Growing up Southern Baptist, I remember hearing it said that Presbyterians and Catholics may use the "sprinkle" method of baptism, but we Baptists "hold 'em under till they bubble." It always made me laugh.
Our church held a baptism service on Sunday, the first I'd seen in a couple of years (they've traditionally held special services for it.) Then, Wednesday night, my small group talked about getting baptized. The repetition of the topic struck me, and it brought back memories.
I was eleven. My entire family--Mom, Dad, Beth, and Melanie--crammed into our tiny downstairs bathroom for the event. I wore a turtleneck, I think, and jeans, which (for those who've never tried this) are incredibly difficult to get off when wet. We filled the bathtub as full as it would go, and I had to sit like kids do, with my knees bent and feet pointing in opposite directions.

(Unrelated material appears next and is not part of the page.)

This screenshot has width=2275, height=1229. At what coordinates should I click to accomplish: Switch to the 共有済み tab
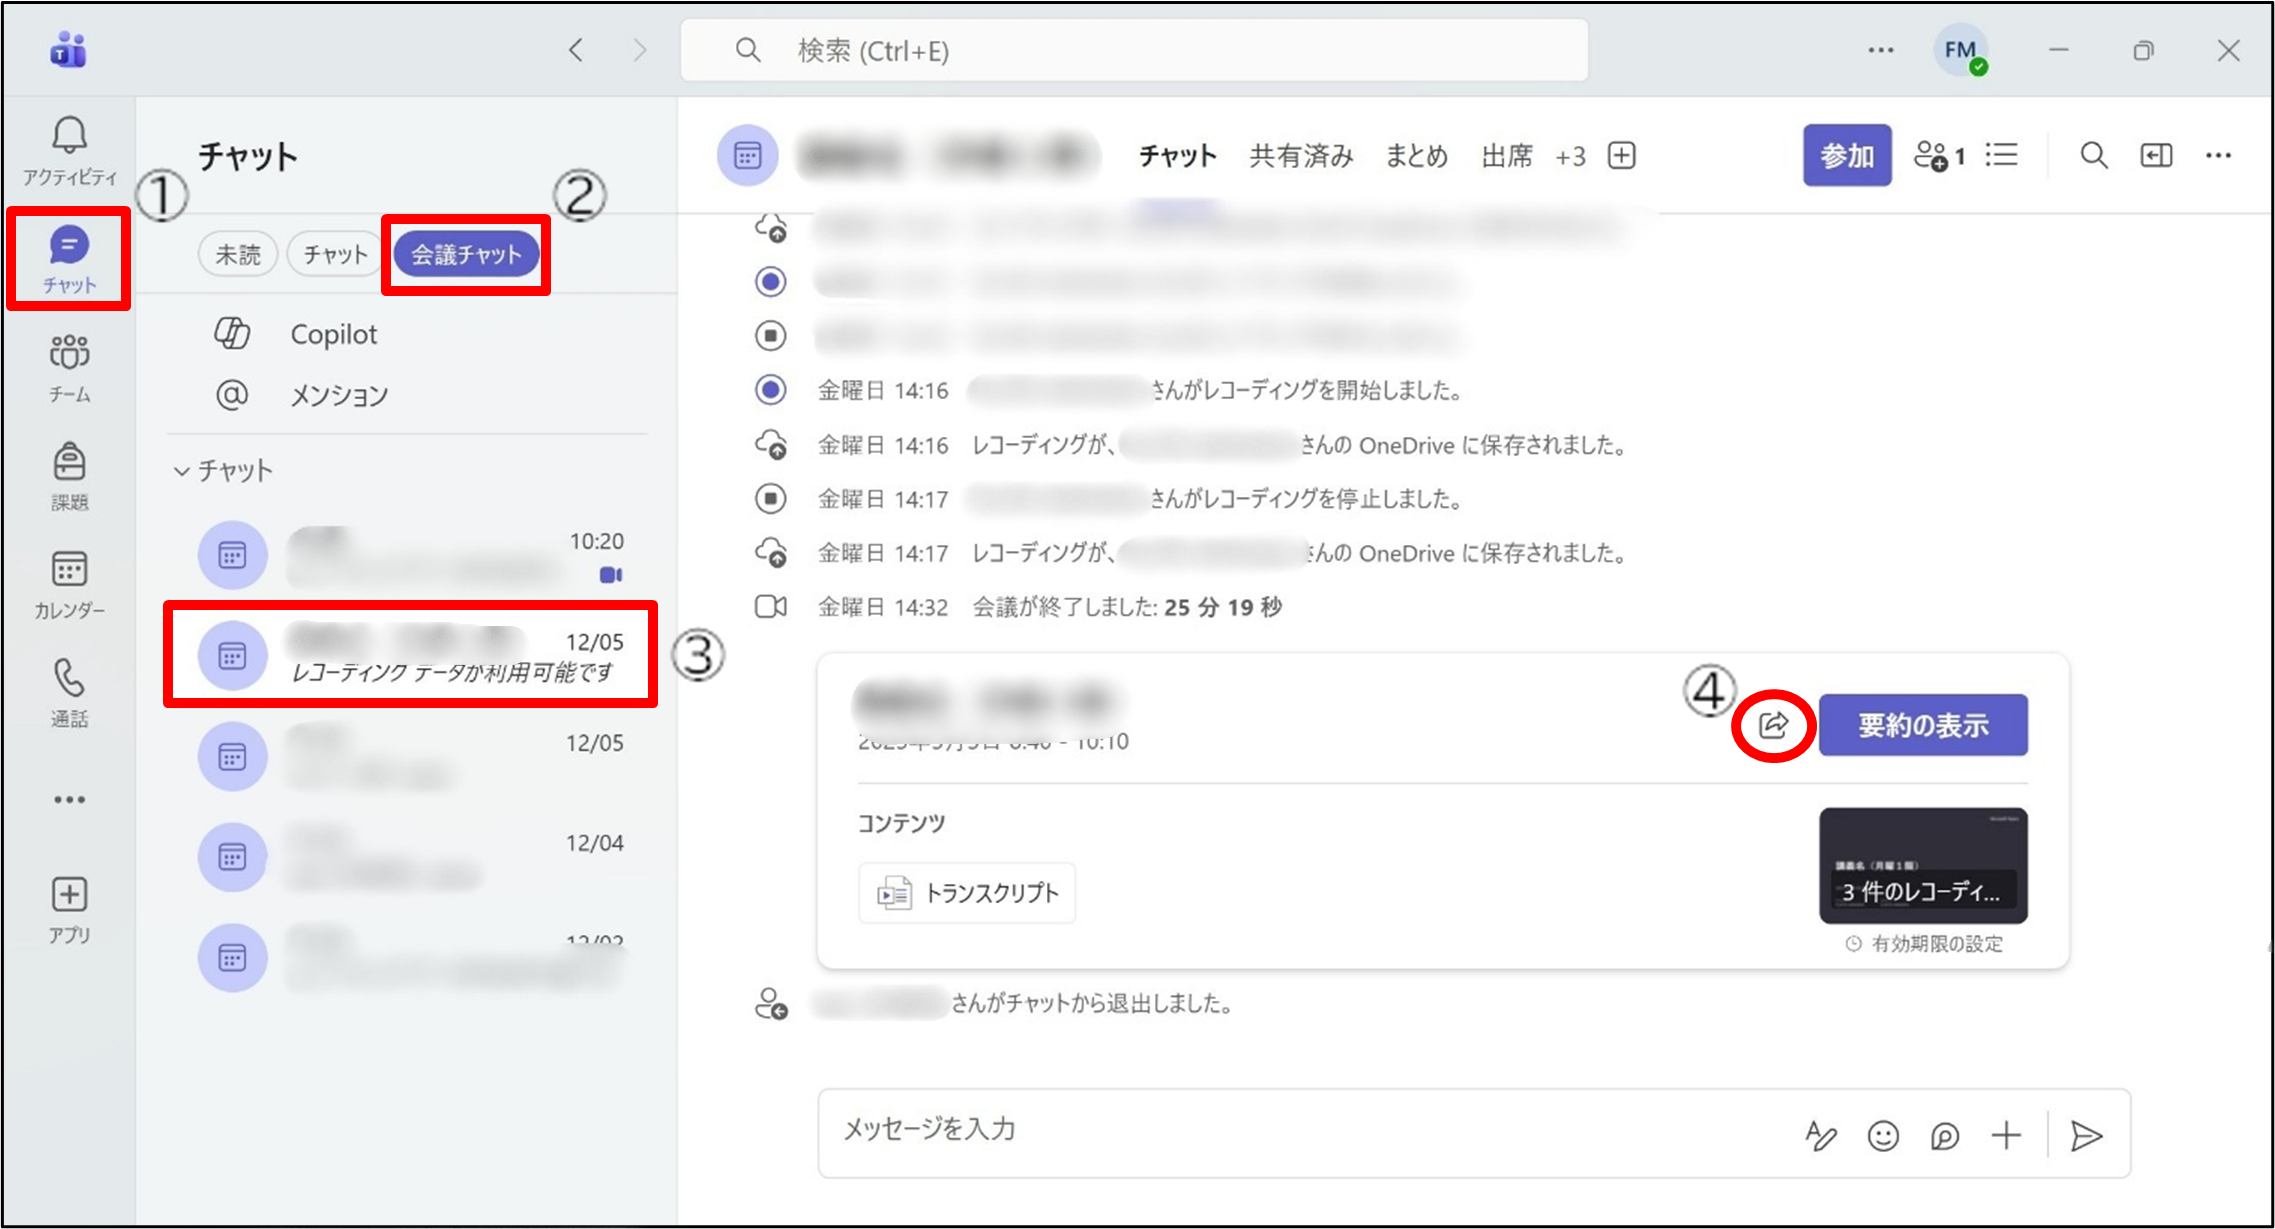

In spite of the comical elements, I felt both excited and serious. At that age, there was nothing I wanted more than to be God's and know for sure I was His.
Dad did the honors. He asked me, as Baptists generally do as part of the ceremony, if I had accepted Jesus Christ as my Lord and Savior. I said yes, almost desperately; like a girl might to the love of her life before he has a chance to change his mind. Then "I baptize you in the name of the Father, the Son, and the Holy Spirit" and the ritual was complete.
It's such a little thing. One quick symbol. But for some reason, it matters. I remember it because it mattered. My life didn't change right there, but that which we Baptists call an "act of obedience" stands for a thousand changes, great and small, throughout my life. Maybe because so little in life is sacred, especially nowadays, this one short memory means so much to me.